Die Zungendiagnostik in der TCM - Ein Spiegel des Körpers
Zeigt her eure Zungen: In der Traditionellen Chinesischen Medizin zählt die Diagnose dieses beweglichsten Muskels unseres Körpers zu einer der wichtigsten und aussagekräftigsten Untersuchungsmethoden. Was die Zunge über unsere körperliche Verfassung verraten kann, lesen Sie hier.

Betrachtet, begutachtet
Die chinesische Diagnostik beruht auf der Annahme, dass die inneren Prozesse im Äußeren sichtbar werden. Anders formuliert sind Aussehen, Bewegung und psychische Vitalität Produkte innerer Prozesse. In der TCM werden vier Verfahren angewandt, um zu einer möglichst genauen Krankheitsdiagnose zu gelangen: die Befragung des Patienten, das Riechen und Hören, das Betrachten und das Betasten. Die Untersuchung der Zunge gehört zum wichtigsten Teil des Betrachtens.

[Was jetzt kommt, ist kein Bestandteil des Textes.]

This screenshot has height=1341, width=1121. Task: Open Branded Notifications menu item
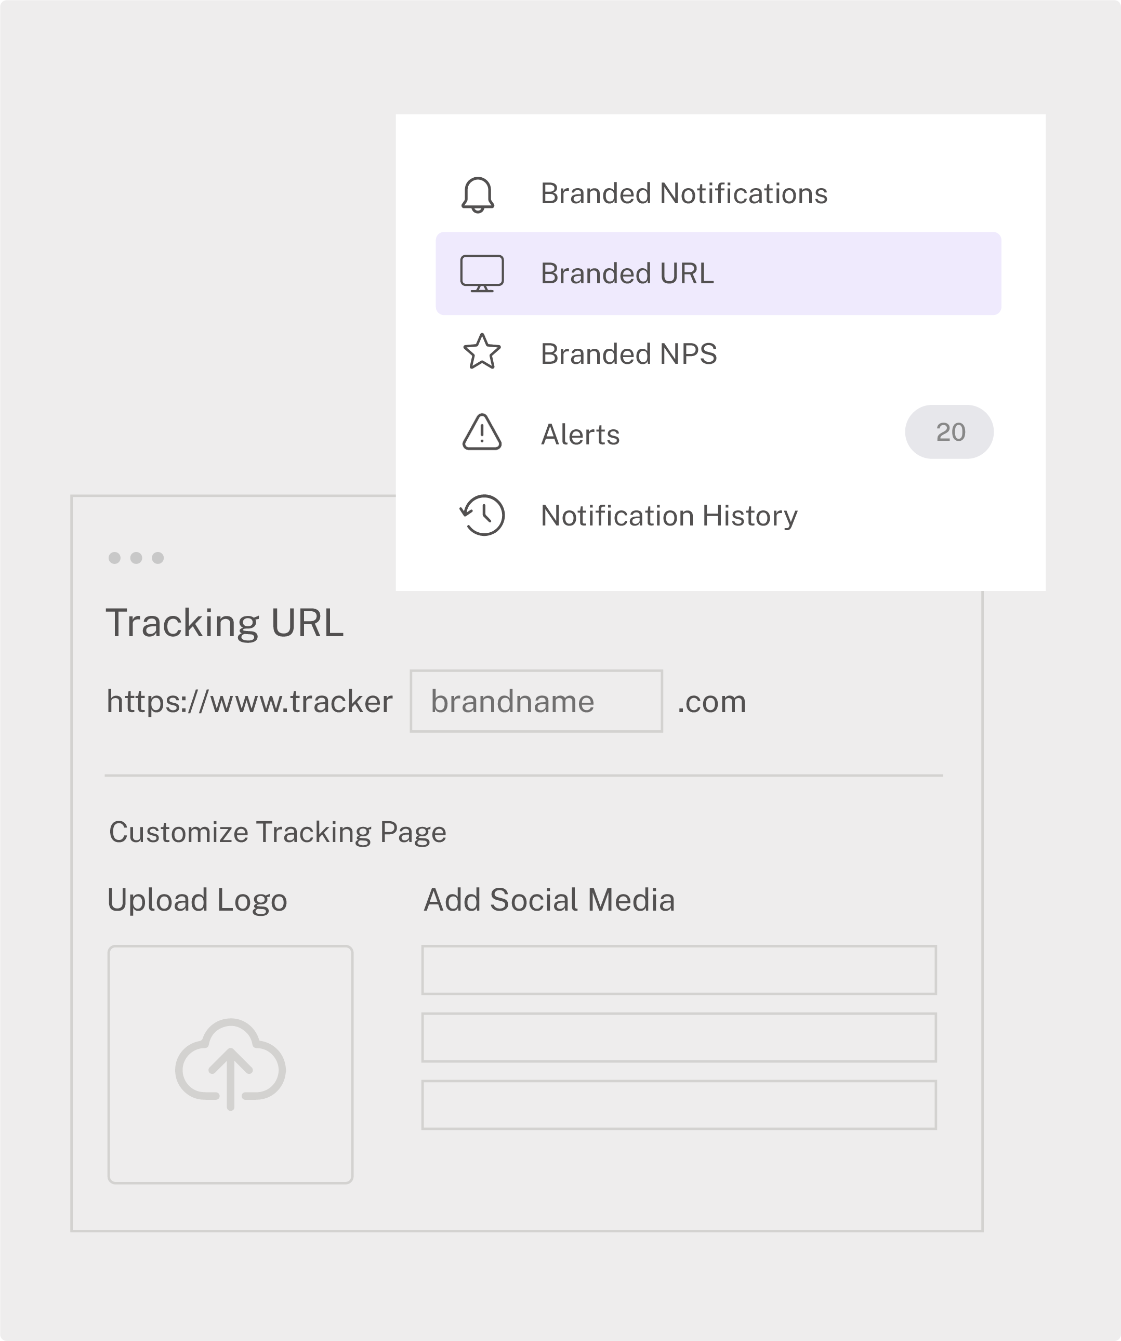(x=683, y=193)
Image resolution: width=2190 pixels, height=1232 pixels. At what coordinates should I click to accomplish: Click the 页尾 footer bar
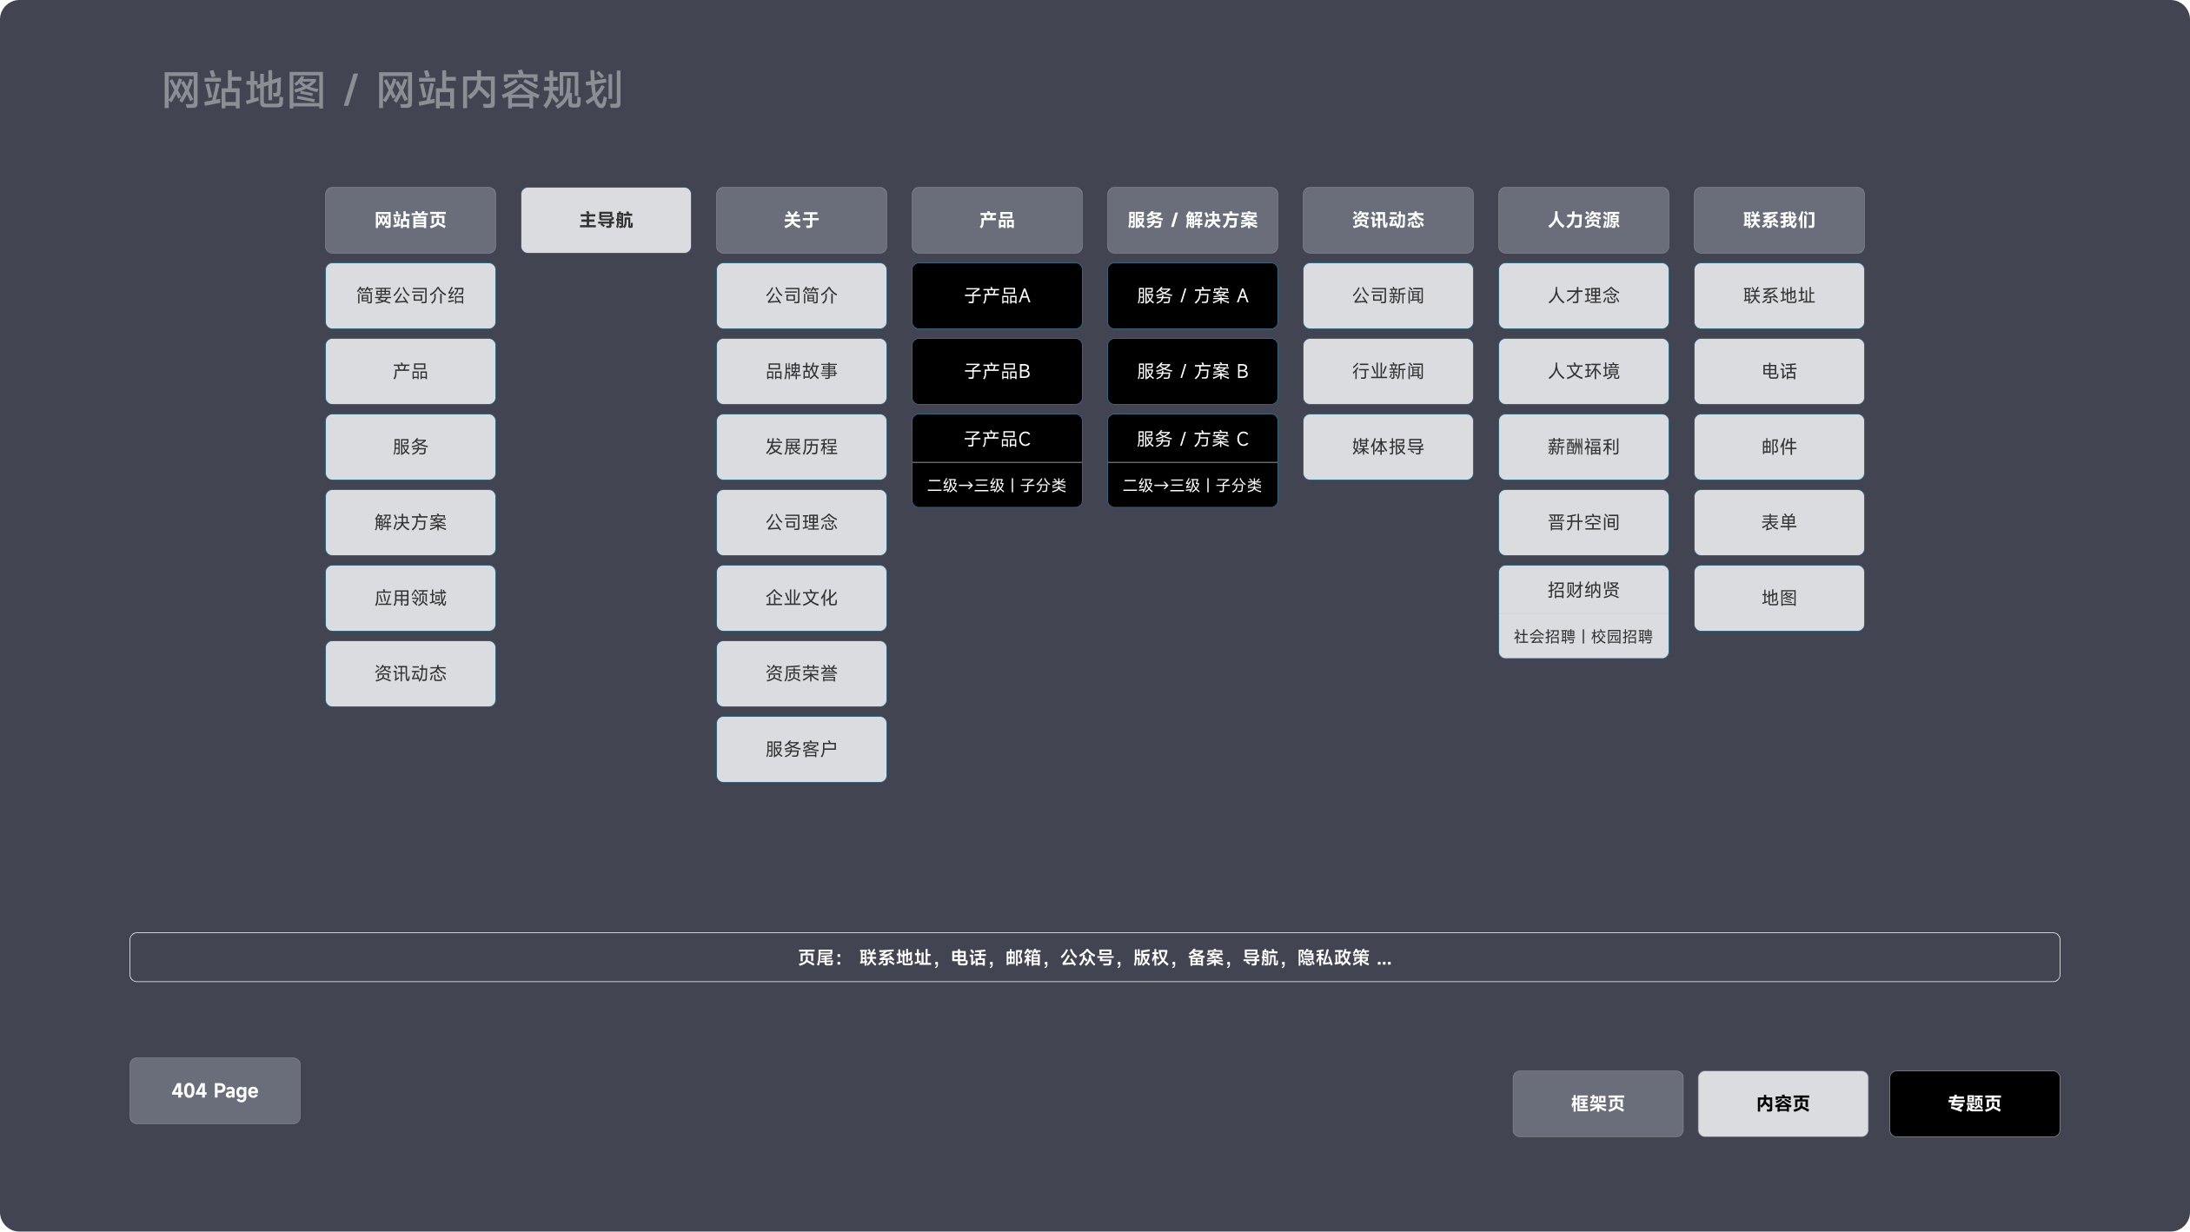1094,957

Eine Verbindung von Innen und Außen
Diese Untersuchungsmethode basiert auf der Verbindung zwischen Zunge und den inneren Organen, den Meridianen, dem Energiefluss Qi, dem Blut und den Körperflüssigkeiten. Der erste Teil der Diagnose bezieht sich auf die allgemeine Betrachtung des Zungenkörpers. Der Arzt untersucht die Zunge hinsichtlich ihrer Vitalität, Form, Farbe, Spannkraft und Beweglichkeit, sowie der Unterseite. Dadurch erhält er Aufschluss über die Grundkonstitution des Patienten, über die Verfassung der Organe und über den energetischen Zustand, den Zustand des Qi. Der Zungenbelag, seine Farbe, Dicke und Beschaffenheit verrät eingedrungene krankhafte Einflüsse.
Eine normale Zunge ist normal groß, samtartig, glatt, besitzt eine hellrote Färbung und eine gleichmäßige Oberfläche. Der Belag ist dünn, weißlich und feucht.

Landkarte des Körpers
Die Zunge gibt nicht nur als ganzes betrachtet Aufschluss über unseren Gesundheitszustand, darüber hinaus besitzt außerdem jeder Teil der Zunge einen Bezug zu den einzelnen Organen. So folgt bei einer Untersuchung nach der Registrierung der Auffälligkeiten eine räumliche Lokalisierung. Oben, an der Zungenspitze, sitzt das Herz, dicht dahinter die Lunge. Unten, am Zungengrund, befinden sich die Nieren, die Zungenränder an der Seite werden der Leber und der Gallenblase zugeordnet und die Mitte steht für Milz und Magen. Mithilfe dieser Betrachtungen und der Kombination mit den anderen umfassenden Untersuchungen kann der in der TCM ausgebildete Arzt eine genaue Diagnose stellen.

Von Wind und Hitze - Zungendiagnosen
Wie in der Traditionellen Chinesischen Medizin üblich, werden auch an der Zunge die fünf beeinflussenden Witterungseinflüsse Wind, Hitze, Trockenheit, Kälte und Feuchtigkeit benannt. So werden etwa folgende Abweichungen beschrieben:

Farbe: Rot weist oft auf Hitze hin, eine bläuliche Farbe kann einen Blutstau anzeigen, eine zu blasse Zunge leidet möglicherweise unter Kälte.

Zungenbelag: Kälte macht sich als ein feuchter Belag bemerkbar, ein gelber Belag deutet zu viel Hitze an. Ist der Zungenbelag besonders dick, kann das ein Zeichen für eine starke Belastung mit innerer Feuchtigkeit sein.

Zungenkörper: Für Gewebedefekte, wie Risse oder Senken, sind alte schwerwiegende Störungen, oft durch Hitzeereignisse verursacht, verantwortlich.